糖タンパクの解離定数算出

糖タンパクの解離定数算出

糖タンパクとレクチンの解離定数算出例をご紹介します。
アシアロフェツイン(糖タンパク)をリガンドとしてセンサ上に固定化し、コンカナバリンA(レクチン)をインジェクションし、その反応速度、反応量を計測しました。
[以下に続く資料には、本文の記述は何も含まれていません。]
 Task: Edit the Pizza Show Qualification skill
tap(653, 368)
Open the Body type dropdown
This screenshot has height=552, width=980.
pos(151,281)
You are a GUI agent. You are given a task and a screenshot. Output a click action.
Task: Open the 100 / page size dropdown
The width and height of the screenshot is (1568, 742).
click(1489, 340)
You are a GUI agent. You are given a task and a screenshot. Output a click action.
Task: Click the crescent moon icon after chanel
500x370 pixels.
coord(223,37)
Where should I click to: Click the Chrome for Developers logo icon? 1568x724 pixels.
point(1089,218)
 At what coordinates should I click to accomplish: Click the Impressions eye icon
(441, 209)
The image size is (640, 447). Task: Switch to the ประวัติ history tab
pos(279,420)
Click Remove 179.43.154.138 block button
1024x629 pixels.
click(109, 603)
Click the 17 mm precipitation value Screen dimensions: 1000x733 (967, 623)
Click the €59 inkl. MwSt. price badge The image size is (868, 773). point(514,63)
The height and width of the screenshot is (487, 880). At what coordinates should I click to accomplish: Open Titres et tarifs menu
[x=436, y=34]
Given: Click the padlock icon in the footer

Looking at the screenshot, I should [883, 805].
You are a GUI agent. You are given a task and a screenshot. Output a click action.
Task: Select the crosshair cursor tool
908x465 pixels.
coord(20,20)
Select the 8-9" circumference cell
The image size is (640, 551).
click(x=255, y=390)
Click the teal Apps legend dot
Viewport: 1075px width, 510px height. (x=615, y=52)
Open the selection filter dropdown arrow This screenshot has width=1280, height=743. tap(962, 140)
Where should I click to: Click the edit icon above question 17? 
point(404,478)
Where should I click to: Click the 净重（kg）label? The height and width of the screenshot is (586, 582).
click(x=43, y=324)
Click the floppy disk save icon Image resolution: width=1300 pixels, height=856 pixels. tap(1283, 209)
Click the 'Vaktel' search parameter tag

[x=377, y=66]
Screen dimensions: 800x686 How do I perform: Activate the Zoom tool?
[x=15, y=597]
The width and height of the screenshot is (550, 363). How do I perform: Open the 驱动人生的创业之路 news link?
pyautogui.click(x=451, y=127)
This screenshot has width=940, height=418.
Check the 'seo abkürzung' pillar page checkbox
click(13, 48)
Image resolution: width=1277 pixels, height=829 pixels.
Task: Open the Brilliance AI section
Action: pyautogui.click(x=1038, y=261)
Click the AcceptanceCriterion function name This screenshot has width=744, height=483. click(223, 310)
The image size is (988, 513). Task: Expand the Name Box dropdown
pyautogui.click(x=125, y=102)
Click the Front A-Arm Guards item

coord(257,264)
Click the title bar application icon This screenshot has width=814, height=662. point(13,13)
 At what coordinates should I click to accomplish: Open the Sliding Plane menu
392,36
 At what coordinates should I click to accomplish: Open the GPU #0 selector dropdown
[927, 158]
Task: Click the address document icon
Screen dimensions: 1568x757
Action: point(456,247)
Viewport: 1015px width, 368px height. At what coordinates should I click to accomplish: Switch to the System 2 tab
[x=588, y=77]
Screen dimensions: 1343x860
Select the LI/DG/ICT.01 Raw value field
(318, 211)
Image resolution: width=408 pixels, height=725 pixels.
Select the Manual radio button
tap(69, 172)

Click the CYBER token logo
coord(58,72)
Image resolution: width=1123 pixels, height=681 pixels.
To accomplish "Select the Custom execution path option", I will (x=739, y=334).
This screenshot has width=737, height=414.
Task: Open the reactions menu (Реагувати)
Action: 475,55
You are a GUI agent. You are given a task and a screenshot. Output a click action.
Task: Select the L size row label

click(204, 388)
NAPiCOS付属の解析ソフト"NAPiCOS Analysis"を使用し計測データから解離定数を求めます。

1.プロトコル

  • センサ:30MHz ツインセンサ
  • 流速:50μL/min
  • サンプル量:100μL
  • 送液バッファー:PBS
  • サンプル:コンカナバリンA

図1:模式図

2.反応波形

図2:結合と解離の波形

図3:コンカナバリンA添加時の差分波形

3.解離定数算出

当社解析アプリケーション"NAPiCOS Analysis"を使用し、コンカナバリンA濃度 10μg/mL, 20μg/mL, 50μg/mLの反応量から解離定数及び反応速度定数を求めました。
3種類の解析方法を用いた解離定数、反応速度定数は下表に示します。
反応速度定数はKinetics法のみ算出可能です。

表1:解離定数及び反応速度定数の計算結果

4.用語解説

アシアロフェツイン 糖タンパクの一種で、分子量は約40,000です。フェツインという糖タンパク質からシアル酸を除去したものです。
コンカナバリンA レクチン(糖鎖結合性タンパク質)の一種です。赤血球表面の糖鎖に結合し、赤血球を凝集させる機能を持ちます。中性で4量体を形成し、分子量は約100,000です。
解離定数 化学平衡状態にある状態の、反応物質と生成物質の濃度の比です。物質間の親和性の尺度として利用されています。
反応速度定数 化学反応において、反応物質または生成物質が増減する速さのことです。